Below are 3 different coaching methods that you can adapting principles from to help you feel more confident.

1) Cognitive Behaviour Coaching

This is focused on changing negative emotions through changing unhelpful thought patterns and behaviour; first, identify the specific situation that causes a negative emotion, then identify both what the beliefs (thoughts) are that go along with this and associated consequences (e.g. feeling anxious).

The next step is to dispute the thought (e.g. looking at evidence), and think of a more effective thought to help move forward.

This is sometimes known as the ABCDE model, for example –

A: Activating event – talking to an employer about your disability(s)

B: Beliefs – ‘I’m worried they’ll think I can’t do the job

C: Consequences – ‘ I feel scared, palms at sweaty thinking about it, and at the last job I applied to I didn’t bring it up’

D: Disputing beliefs – ‘Other people have been able to talk about the same disability(s) I have, and with some adjustments I could do the job perfectly well.’

E: Effective new approach – ‘I’m going to practise talking about my disability(s) so that I know what to say and am confident doing this. I’m also going to be very specific about what adjustments I would need to make it easier for the employer, and prepare examples that show how I can do the job well’.

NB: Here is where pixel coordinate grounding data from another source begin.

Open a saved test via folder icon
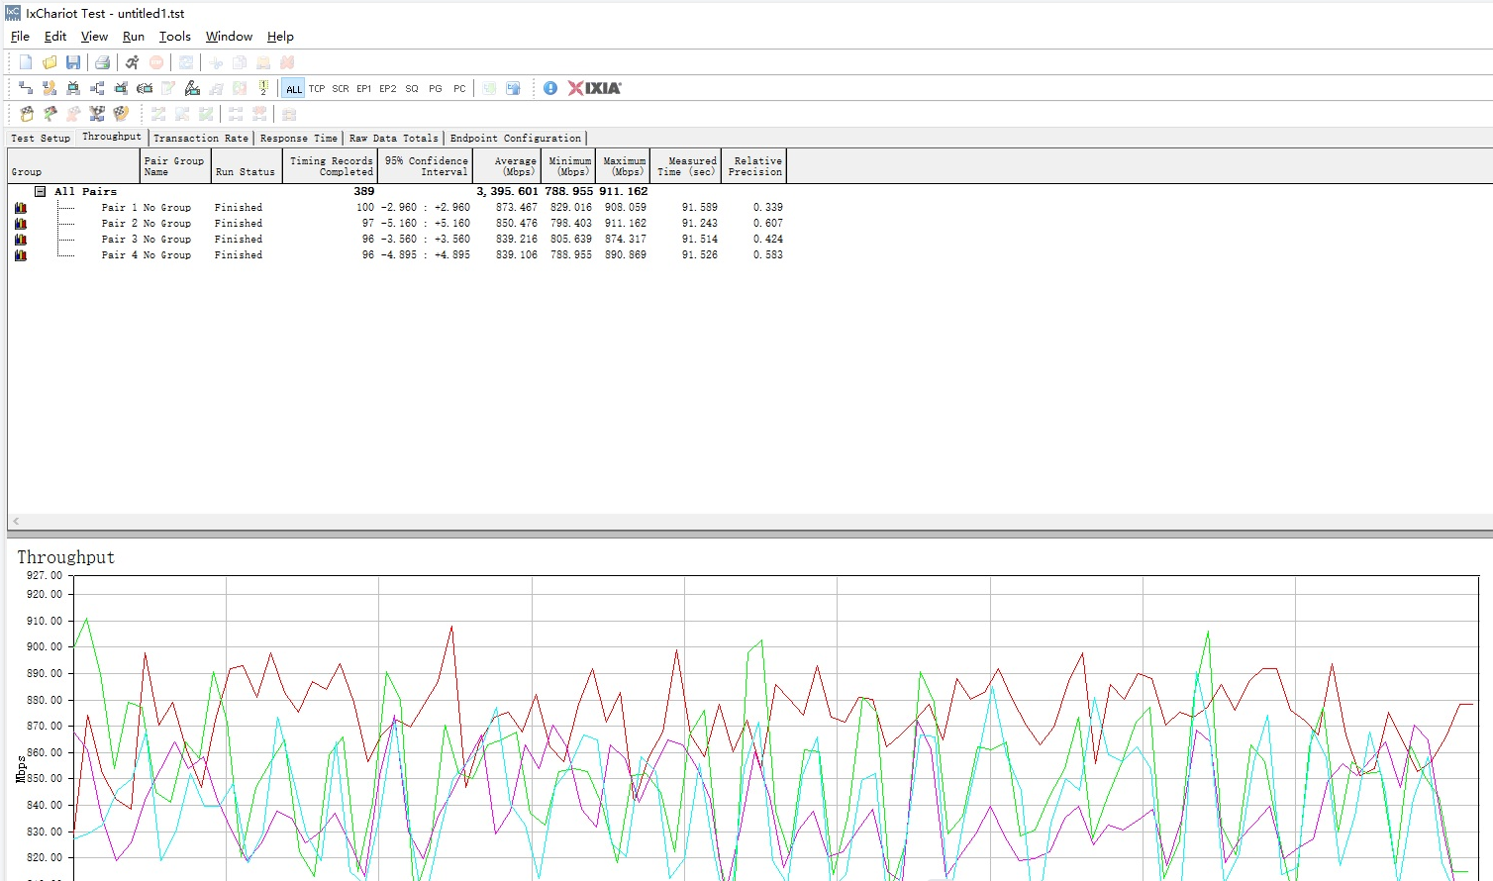 (x=50, y=62)
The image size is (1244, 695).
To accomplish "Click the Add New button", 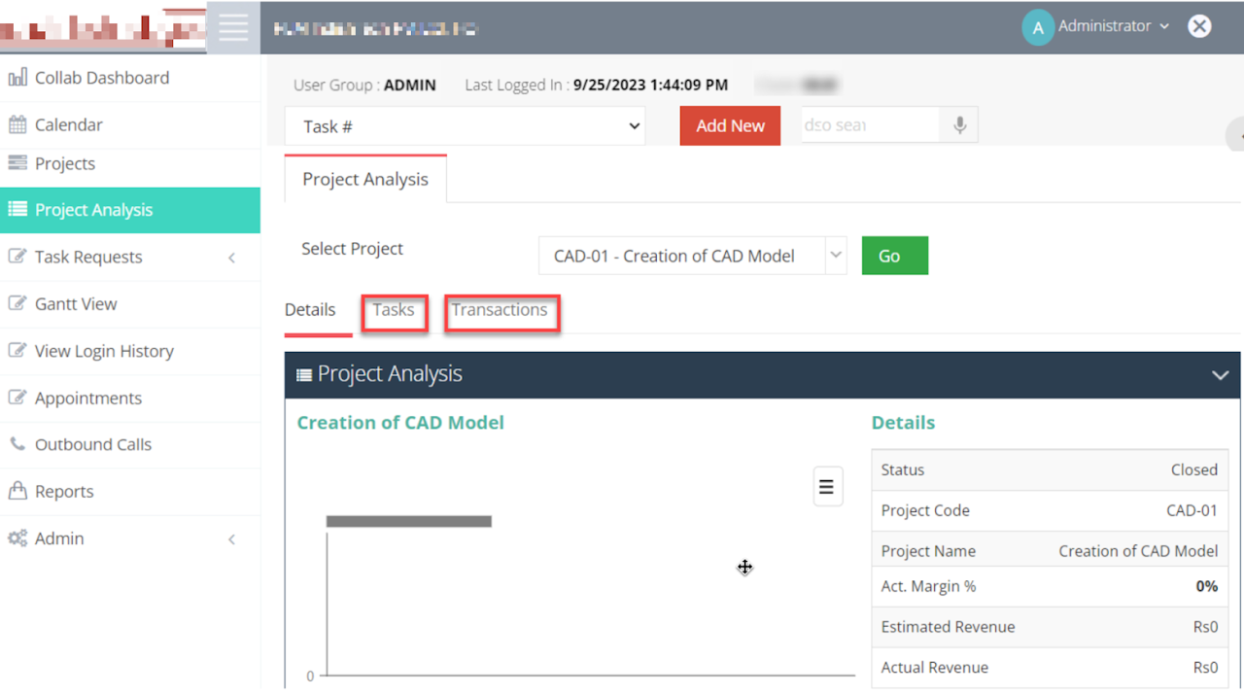I will (x=730, y=125).
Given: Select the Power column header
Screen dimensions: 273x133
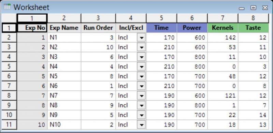Looking at the screenshot, I should pos(192,28).
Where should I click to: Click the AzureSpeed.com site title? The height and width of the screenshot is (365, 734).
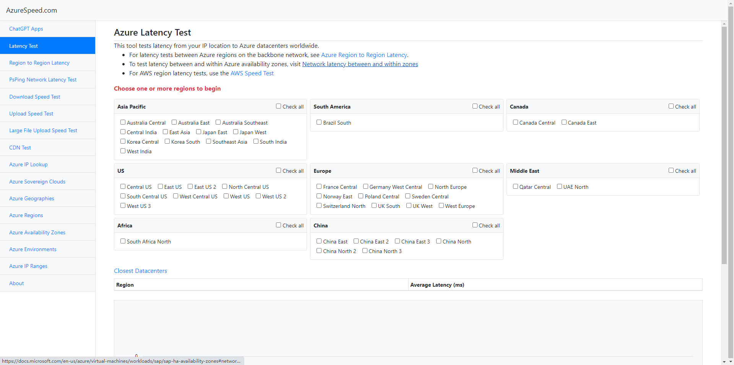click(31, 10)
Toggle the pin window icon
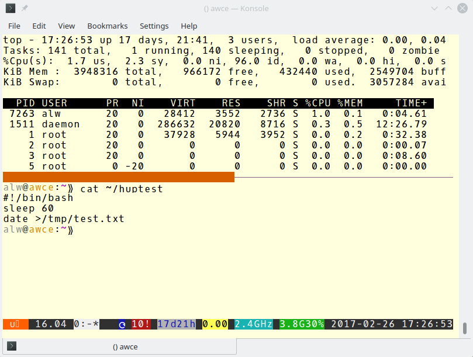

2) Acceptance & Commitment Therapy (ACT)

While CBC focused on changing negative thoughts, ACT focuses on changing their impact –

1) Accept that unhelpful thoughts exist – and let go of the need to control or get rid of them – instead accepting that they are part of life.

e.g. ‘I’m worried about speaking to an employer because I don’t know what to say, I’ll embarrass myself, and they’ll think I can’t do the job. I’ve accepted this is how I feel at the moment.’

2) ‘Cognitive defusion’ – separating yourself from your thoughts, i.e. understanding that thoughts are passing things that happen and not necessarily factual truth. This includes being able to ‘step back’ to notice and observe your emotions and thoughts.

e.g. ‘I notice that I feel anxious, sweaty and restless when I think about doing this, but after talking about it these responses feel less intense

3) Being in the present moment – anxiety is often caused by worrying about the future and depressive thoughts caused by the past. Doing an activity to help you be present in the current moment (mindfulness), can help you break away from unhelpful thoughts. Mindful activities such as focusing on your breathing can help with this.

4) Identify values – identify the underlying motivations that are driving your career focus (rather than a specific end goal).

Doing this can help you be clearer about why you want to do something and help you be more willing to take steps to achieve it.

e.g. ‘helping people is important to me, so I want a career where I can use my talents to make a difference to others.’

5) Commit to take action – hopefully you’ll feel more motivated by this stage, and so use this new found energy to make some goals and start working towards them.

e.g. ‘I want a rewarding career, and so will make an action plan to help me know what to say to an employer even though I feel nervous doing it.’

3) Solution focused coaching (SFC)

This approach is focused on discussing your preferred future and looking at things that have gone well rather than focusing on things that have gone wrong. This involves focusing on your preferred scenario and identifying what is needed to get there.

e.g. ‘To do well in this job, I will need some adjustments and support. To get these, I will need to be able to explain my disability and support needs clearly to an employer’.

The next step is to identify skills and attributes that have been previously used to achieve something similar, such as speaking to someone new or a time you did something ‘outside your comfort zone’. How can you use these to help you with moving forward?

Final thoughts –

Trying something new for the first time like this can be intimidating, but you’re not on your own – remember that you can always speak to a careers professional at your university (including if you’re a recent graduate) to get help with this as well.

If you’ve had a negative experience talking to an employer about a disability, then I’d also really recommend that you speak to your university careers service about it to help with moving forward.